Now, I don’t exactly got an athlete’s figure or anything here. In fact, I got more rolls than the Sobeys bakery, and I guess if I had any shame at all I’d be embarrassed, but I’m not, and I guess that’s just me. Anyways, I figured I could at least take a look at some health tips in one of Minnie’s magazines to see if there’s any shot of me gettin’ into shape before the real heat starts. I gotta say, I was pleasantly surprised:
Follow a healthy, balanced diet. I can read all the words OK but I got no idea what this means. I usually follow healthy food with a nice dessert, so I guess that’s what they mean by balanced. Plus, I know from a run-in with a nice RCMP officer a few years ago that I can touch my nose while walkin’ a straight line – now that’s balance for ya.
Eat different types of foods. Now here’s one I can really get behind. Minnie’s always after me for eatin’ kielbasa every chance I get. But I’m open to lots of things – that’s why at funerals and stuff like that I always go for them variety trays, and I’ll mix it up a bit. I’ll have not only kielbasa – I’ll also grab a mittful of Polish sausage, some pepperoni and salami. Sometimes I’ll even stick a piece of ham between two pieces of turkey roll or somethin’ like that. I think I got this one down.
Don’t skip breakfast. This is an easy one for me, because breakfast is the longest meal of the day for me. It takes about three hours – I get up before everybody else a lot of the time and I sit there still half asleep and I have six or seven cups of tea and about half a pack of cigarettes. When Minnie gets up, I get her to throw a slice of bread in the toaster and when it’s ready I put some peanna budder on it and we’re all set.
Drink lots of water. When I first seen this one, I thought I might be in trouble, since I never just go drink a glass of water. But then just lucky, the same day I read Minnie’s magazine, that night there was one of them shows – How It’s Made, or How’d They Do that, or whatever – that went through the whole process of how beer is made. And wouldn’t you know it? The main ingredient in beer is water! So, needless to say, I’m gettin’ more than my share of water, that’s for sure.
Exercise regularly. What if I told you there was a way you could get your exercise all summer in an air-conditioned facility without breakin’ your regular routine at all? All ya gotta do is take the wife to the grocery store once a week. You walk into them places and the air conditioning just hits you right away and dries your armpits and makes you feel better.
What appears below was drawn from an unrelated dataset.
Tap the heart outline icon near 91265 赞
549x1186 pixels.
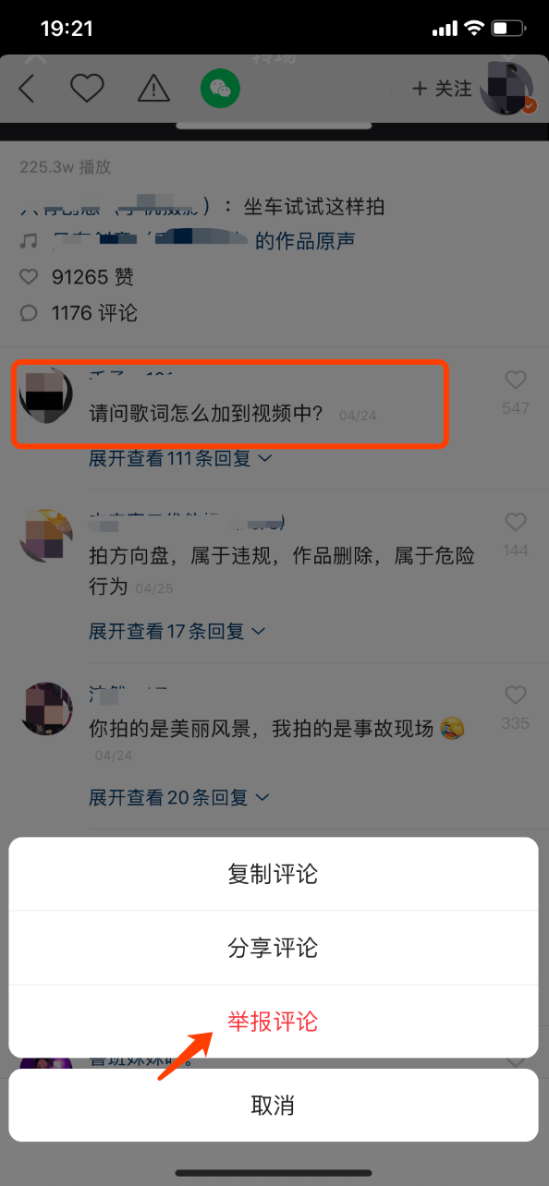tap(30, 277)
So where’s the exercise, you say, eh? Did you ever realize that when you go grocery shoppin’ you gotta pick up each thing and put it down again five times? You pick it up off the shelf, put it in the cart, take it out of the cart to put it on the belt. Then you pick up the bag it’s in and put it in your cart. Then you move the bag from your cart to your truck. Then you move the bag from the truck to the kitchen table. Then you move each thing out of the bag and put it in the fridge or the cupboard. Liftin’ things and puttin’ them down five times like that? At the gym that’s what they call doin’ a set, buddy.
So there ya go – judgin’ by the health tips in Minnie’s own magazine I’m already doin’ all right as far as keepin’ in shape goes. With a health plan like this, I think the neighbourhood better get used to seein’ my gear. Don’t say yis weren’t warned.